COVID isn’t the only global catastrophe that has struck our world. In 2021, apart from the pandemic there were many lives lost owing to various natural calamities. In May 2021, Maharashtra and Gujarat witnessed widespread damages due to Cyclone Tauktae. The damage caused by the cyclone was over INR 10,000 crore for the state of Gujarat alone. Another cyclone - Yaas - whiplashed the eastern coasts of the country on 26 May, with the Bengal Govt. claiming that at least 1 crore people have been affected by the calamity thus far. Last year, in May itself, the floods in Assam affected more than 50 lakh people, around 130 people lost their lives in the floods and more than 1.5 lakh people had to seek refuge in camps as residents in 5,474 villages suffered flooding. The flooding began just before harvest season and caused destruction to more than 267,203 hectares of crops and more than 45,000 domesticated animals were either forced to flee or were abandoned.
Organizations around the world are increasingly using data to proactively address disasters. As edge computing capabilities and types of commoditized sensors available today have exploded, a steady stream of collected sensor information is allowing disaster management officials and first responders to become smart about how they address storms, floods, and fires at every point along the way -- before, during, and after.
Modern technology recently helped control the spread of crop-threatening migratory pest desert locusts by using advanced technologies, including drones, and ensured there was not much crop damage. The application of AI in combination with data sourced from sensors can unlock patterns that can help us warn communities early and save lives.
Most of us live in a world where crowds can act as ‘sensors’, thanks to our smartphones and social media platforms. The latency between an event occurring and communications to surrounding communities being made aware can often be seconds. However, this is a much different story for under and unconnected regions, which are often the worst hit by natural disasters. Many remote areas throughout Asia, for example, experience extreme flooding on a regular basis. The ability to check social media or receive awareness alerts from nearby or online communities or the government simply isn’t an option.
The first priority for any Government, at the time of a natural disaster, is to prevent loss of life and property. This can be better achieved if agencies receive information prior to a tragic event -- prevention is always better than cure. By design, early warning systems can be deployed across the length and breadth of land, and where applicable, in the deep sea. Most of these systems are automated, and that’s where connected sensors come in.

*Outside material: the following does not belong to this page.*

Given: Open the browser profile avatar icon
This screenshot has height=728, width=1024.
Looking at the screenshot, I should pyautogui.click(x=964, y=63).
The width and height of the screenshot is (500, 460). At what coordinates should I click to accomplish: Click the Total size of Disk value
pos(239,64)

Ultrasound sensors on bridges that detect river water levels far in advance of floods occurring give public safety officials a continuous view to evacuate villages well before tragedy hits. Being able to access a constant flow of real-time data for awareness is a game-changer as the severity and frequency of natural disasters increase over time with our changing climate conditions.

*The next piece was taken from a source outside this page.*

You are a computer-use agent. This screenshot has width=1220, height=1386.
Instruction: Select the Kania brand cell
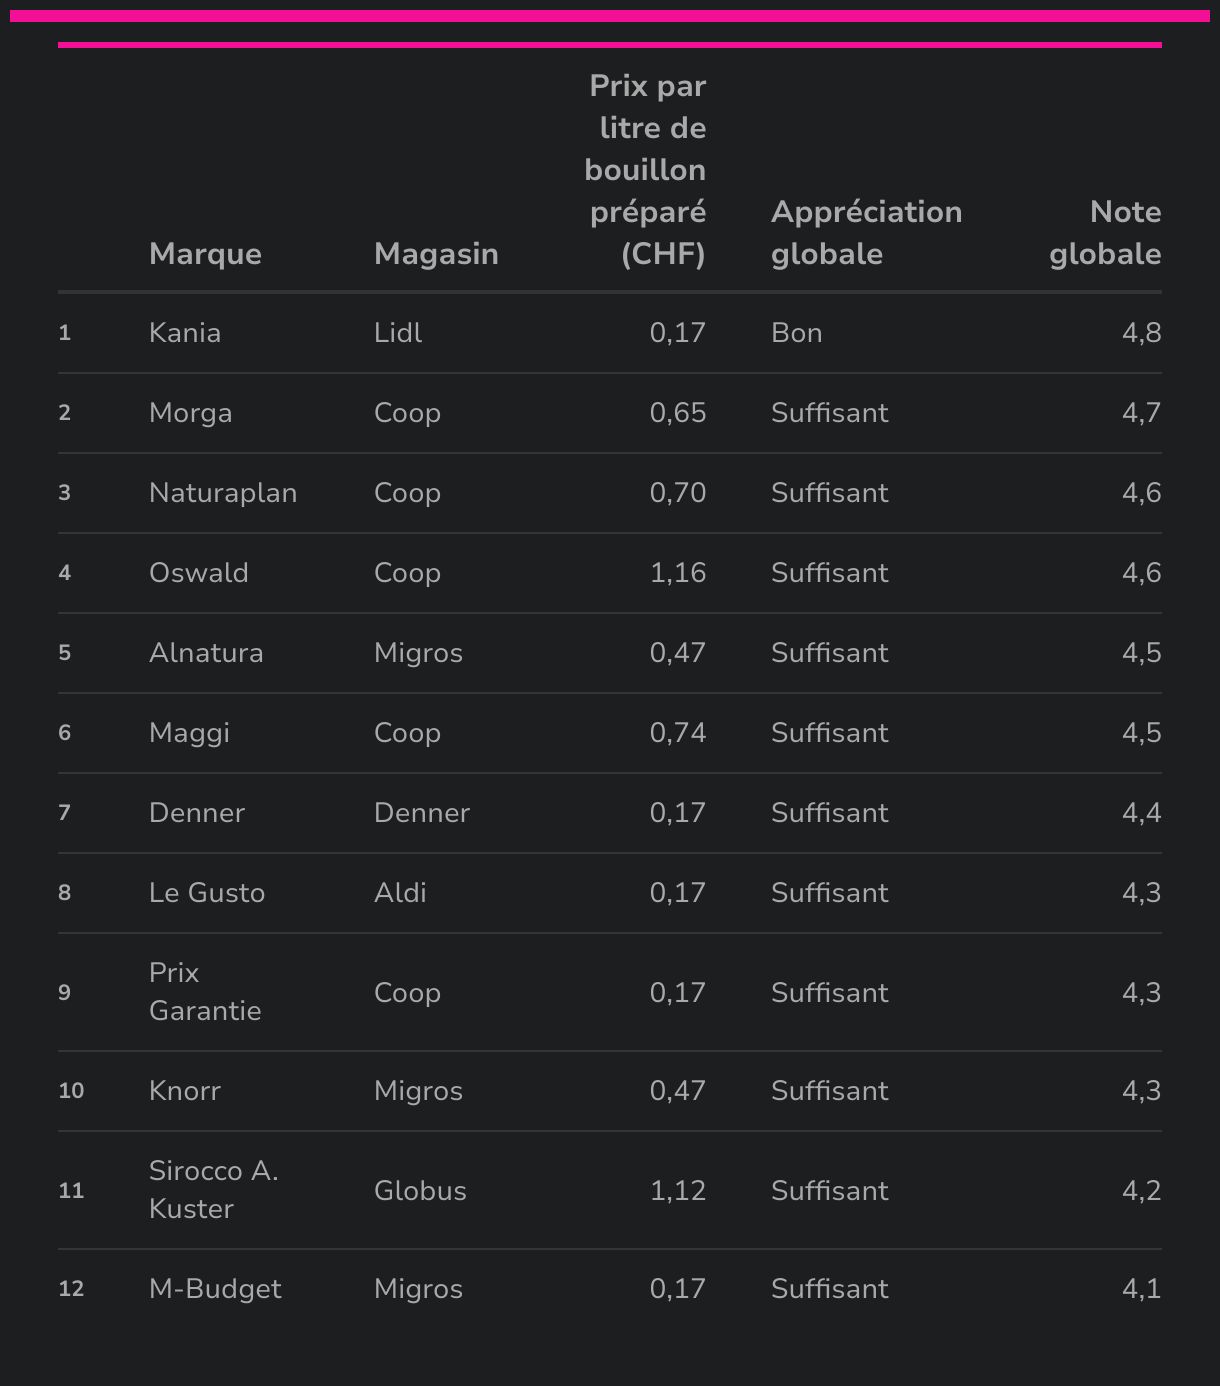point(185,333)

One of the biggest challenges that these sensors face for continuous monitoring is having access to reliable, no-fail and affordable connectivity. In remote areas like mountain ranges, coastlines, out to sea, or rural farming communities, cell networks aren’t available. Even when they are, power lines and mobile towers are usually first to be compromised in the event of disasters. Since power and connectivity infrastructure is often daisy-chained, an outage can affect distant parts of the network in urban areas and outside disaster-struck zones. This is especially critical during catastrophic events, just when mobile network connectivity is needed most. First responder teams also need to be able to communicate back to the disaster management command centres, and often struggle with lack of connectivity when mobile networks are down.
Effective disaster management requires a multi-modal connectivity approach to address the challenges associated with regions that are connectivity challenged, using space-based communication networks when needed. As the cost of satellite connectivity falls, it becomes possible to mobilize data from the furthest sensors. When this kind of reliable and far-reaching connectivity is combined with sensors on machines or structures, an automatic trigger can task a satellite to instantly image a particular area, and simultaneously dispatch first responder units, for example.
To help augment first responders, highly specialized drones and bots are also being deployed in exigent circumstances, especially where it is unsafe for humans to operate. The combination of sensors gathering data, cloud computing and AI to help make sense of that data, and autonomous robots to respond to emergencies has provided us a powerful, almost omniscient capability to learn about our environment and respond to threats proactively.
Before today, deploying these types of solutions to collect data was a complex, costly and challenging task. Disaster preparedness used to involve conducting budgetary tradeoff studies, forcing government officials to make difficult decisions regarding which areas to monitor and ultimately deploy resources, inevitably leaving large swaths of the population unprotected.
Now, with the ability to sense all corners of the world reliably and cost effectively, such decisions no longer have to be binary.